The command pg_dump will allow you to backup a single database within the cluster. It is essential to understand that pg_dump backs up either a single database or objects within a database. Cluster level objects, like roles, are not included in the backup from pg_dump. To backup cluster level objects, you should use pg_dumpall. Scripts created by pg_dump are SQL commands to recreate data and schema in plain text. These commands can be output to an SQL file and restored using the command psql. Here is an example of backing up:

pg_dump -h -U postgres -d pgvirtuoso -f pgvirtuoso.sql

Here is an example of restoring:

psql  -h -U postgres -d pgvirtuoso < pgvirtuoso.sql

You can also choose to backup selected tables or database objects. Also, you can only backup schema and restore it in another cluster or another database within the same cluster. The command pg_dump allows you to backup in a custom format. Backing up in custom format can be useful for some cases, like when you are backing up a database that uses TimescaleDB plugin. If you take a look at TimescaleDB documentation, you need to use a custom format to backup databases with hypertables. For more information take a look at PostgreSQL Documentation about pg_dump.

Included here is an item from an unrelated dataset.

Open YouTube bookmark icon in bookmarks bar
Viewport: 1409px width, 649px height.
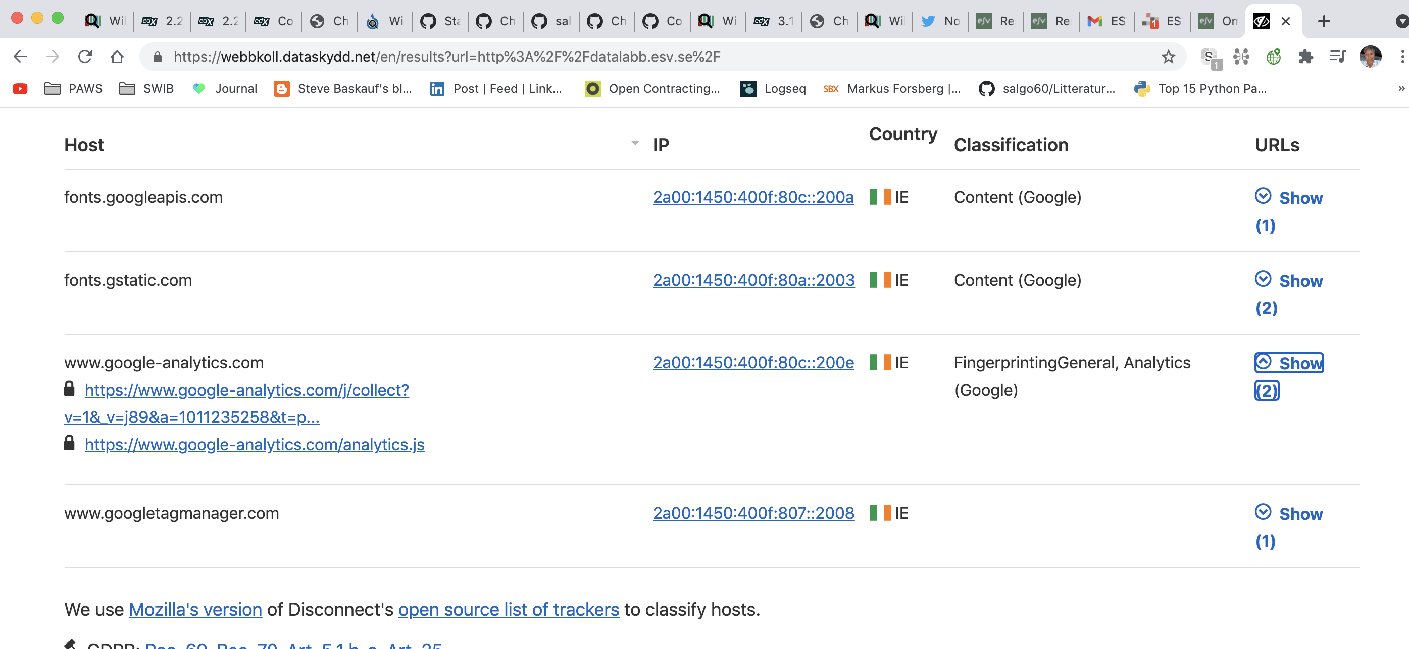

The command pg_dumpall will allow you to backup all databases in a PostgreSQL cluster. You don’t get to hand pick which database you want to backup with this command. But you can choose to backup everything, only the data, global objects only among other options. Here is an example to backup all:

pg_dumpall -h -U postgres -f pgvirtuosocluster.sql

Here is an example of backing up only the schema:

 pg_dumpall -s -h -U postgres -f pgvirtuosocluster.sql 

Here is another example to backup global objects only:

 pg_dumpall -g -h -U postgres -f pgvirtuosocluster.sql

Logical backups are useful to have as they can be restored between major versions of PostgreSQL. Meaning, you can backup a database in version 13 and restore the database in another cluster with version 14. Also, you can backup and restore global objects like roles and tablespaces. The disadvantages are that they are slower to backup and restore and that can increase I/O load in the cluster. Have to be very careful when you do a pg_dump on a busy server.

For disaster recovery scenarios, it is more appropriate to take physical backups combined with wal archiving for faster restores and point-in-time recovery. In the next part of this series, we will talk about physical backups.